It took 64 seconds of CPU time, more than double the time required to group by only one column. This is quite surprising because the cardinality of the scan is the same as the cardinality of the previous query, that was using only the Period05Minutes column. Indeed, the highest detail is still 5 minutes: we only added two additional columns to the result.

In the fat model, the only change is the table name of the columns used in the groupby part:

EVALUATE
SUMMARIZECOLUMNS (
    Audience[Period60Minutes],
     Audience [Period10Minutes],
     Audience [Period05Minutes],
    "Weight", SUM ( Audience[Weight] )
)

The result on the fat model is not very different from the previous test.

This result is not unexpected: because the number of large columns is higher, it is totally expected for the query to be slower than the one with a single column. In percentage, it maintained its advantage against the slim model.

I have to say that this result surprised me. I would have expected the slim model to perform much better. Now, I know I need to investigate more on the behavior of VertiPaq with multiple columns in a star schema. I will update the article (or publish a new one) as soon as I understand why the slim model performed so poorly.

Distinct count on slowly-changing dimensions

So far, we have been computing values by using a simple SUM. An interesting question is whether we can keep the same difference with a heavier calculation, like a distinctcount. There are two interesting columns to use for a distinct count: the person key (ID_Individual) and the person code (COD_Individual). Because Individual is a slowly-changing dimension, we can expect a significant difference between the two models. Indeed, with the fat model both distinct counts can be executed by scanning one table, whereas the slim model requires a join when computing the distinct count of COD_Individual. This is because this column is stored in Individuals, not in the fact table.

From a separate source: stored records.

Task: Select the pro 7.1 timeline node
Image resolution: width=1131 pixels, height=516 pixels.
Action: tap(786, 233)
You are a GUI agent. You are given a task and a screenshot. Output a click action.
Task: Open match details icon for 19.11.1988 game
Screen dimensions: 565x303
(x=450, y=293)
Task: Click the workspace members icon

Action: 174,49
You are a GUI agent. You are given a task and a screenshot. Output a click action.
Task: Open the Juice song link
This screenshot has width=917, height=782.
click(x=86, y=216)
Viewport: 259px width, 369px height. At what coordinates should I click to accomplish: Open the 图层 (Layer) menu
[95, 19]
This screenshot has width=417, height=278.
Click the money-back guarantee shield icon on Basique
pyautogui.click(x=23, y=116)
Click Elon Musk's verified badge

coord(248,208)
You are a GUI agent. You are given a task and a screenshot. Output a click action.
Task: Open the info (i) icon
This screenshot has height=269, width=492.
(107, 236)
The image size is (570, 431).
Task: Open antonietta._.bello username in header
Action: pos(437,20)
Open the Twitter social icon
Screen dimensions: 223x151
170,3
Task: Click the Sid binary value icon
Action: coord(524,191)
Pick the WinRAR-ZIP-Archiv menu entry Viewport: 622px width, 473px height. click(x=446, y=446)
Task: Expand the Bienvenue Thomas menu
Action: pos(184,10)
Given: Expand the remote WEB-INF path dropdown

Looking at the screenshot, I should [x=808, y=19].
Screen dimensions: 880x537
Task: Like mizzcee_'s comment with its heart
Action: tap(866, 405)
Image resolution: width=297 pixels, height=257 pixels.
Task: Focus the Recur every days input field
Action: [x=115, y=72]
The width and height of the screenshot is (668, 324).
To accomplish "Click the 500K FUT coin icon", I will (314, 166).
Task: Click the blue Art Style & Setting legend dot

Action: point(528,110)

Let us start with the surrogate key, where both the fat and slim model need to query only the fact table:

EVALUATE 
SUMMARIZECOLUMNS(
    Time[Period05Minutes],
    "Test", DISTINCTCOUNT ( Audience[ID_Individual] )
)

Here is the distinct count on the slim model.

As you see, the storage engine CPU time increased by a lot, because a distinct count is much heavier to compute than a sum. There is a relationship involved, as you can see from the xmSQL query.

The same distinct count executed on the fat model requires this query:

EVALUATE 
SUMMARIZECOLUMNS(
    Audience[Period05Minutes],
    "Test", DISTINCTCOUNT ( Audience[ID_Individual] )
)

The result is very similar to the slim model, exactly as we would have expected.

The xmSQL code shows that the relationship is no longer involved. That said, with a heavier calculation the impact of the relationship is lower. Indeed, this time the performance of the two queries is much closer than before.

The DAX query that computes a distinct count of COD_Individual in the fat model is very similar to the previous query. Indeed, both columns are stored in the fact table:

SUMMARIZECOLUMNS(
    Audience[Period05Minutes],
    "Weight", DISTINCTCOUNT ( Audience[COD_Individual] )
)

Because COD_Individual has fewer distinct values than ID_Individual, we expect better performance.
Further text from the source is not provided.